The task
Your answer should repeat exactly the lines from the one holding "The width and" through the end of the data, and it should contain no pictures.

Pixel coordinate grounding data
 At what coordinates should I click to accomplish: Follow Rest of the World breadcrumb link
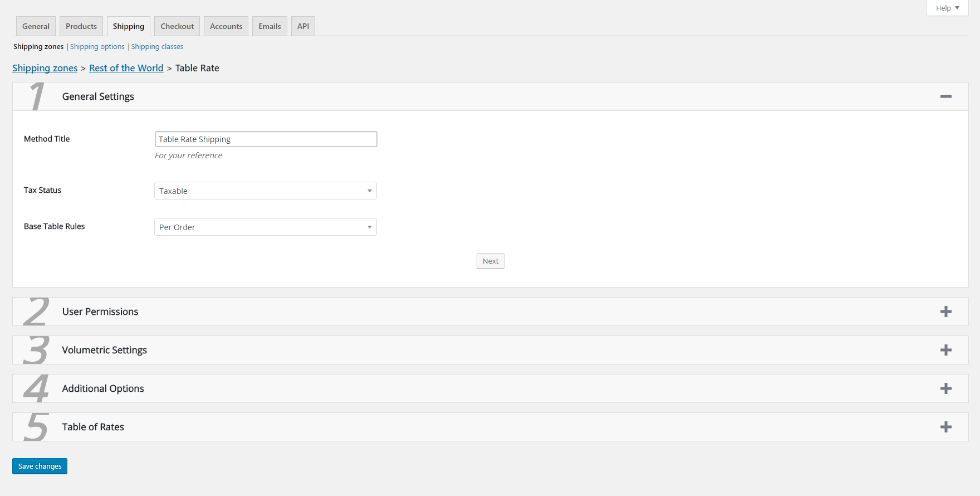coord(126,68)
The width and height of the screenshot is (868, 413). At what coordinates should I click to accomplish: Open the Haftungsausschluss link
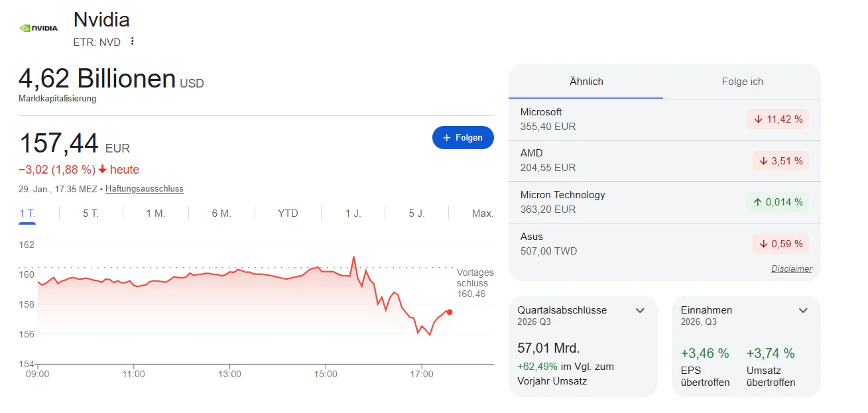[x=144, y=189]
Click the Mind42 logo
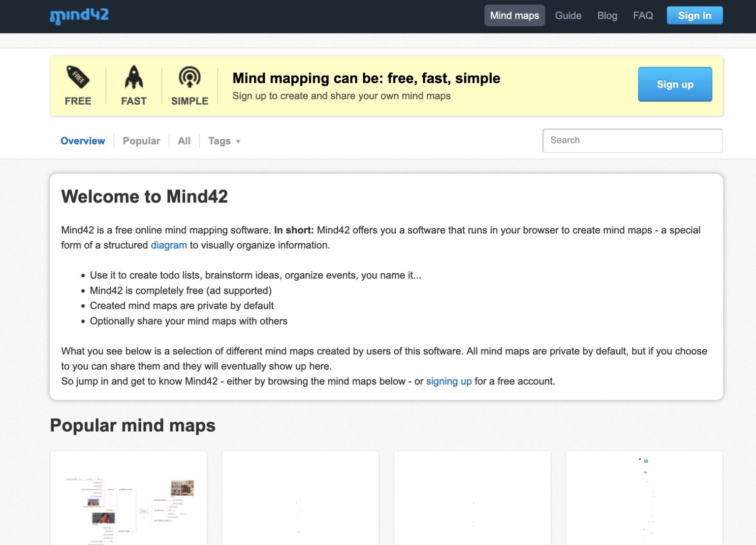 click(x=79, y=16)
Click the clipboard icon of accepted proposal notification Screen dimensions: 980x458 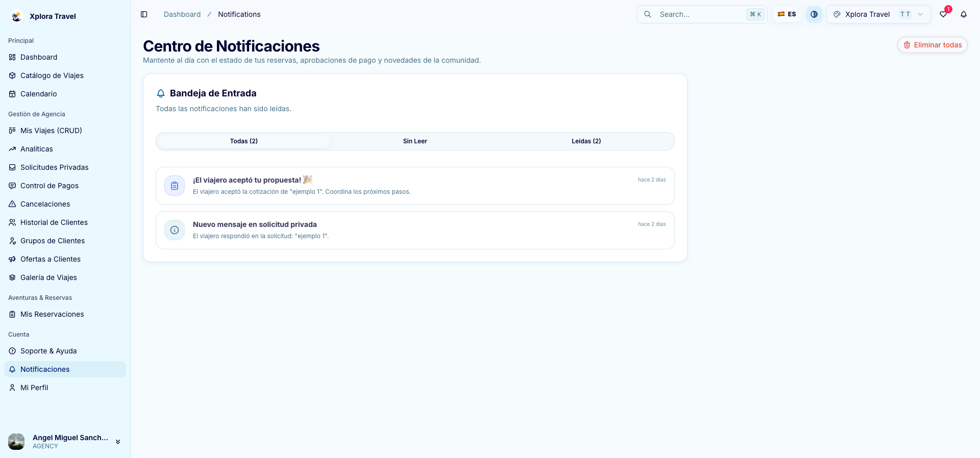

Solution for this exercise
The width and height of the screenshot is (868, 413). At what coordinates should I click to accomplish: Open the Haftungsausschluss link
[x=144, y=189]
Click the Mind42 logo
 click(x=79, y=16)
Click the clipboard icon of accepted proposal notification Screen dimensions: 980x458 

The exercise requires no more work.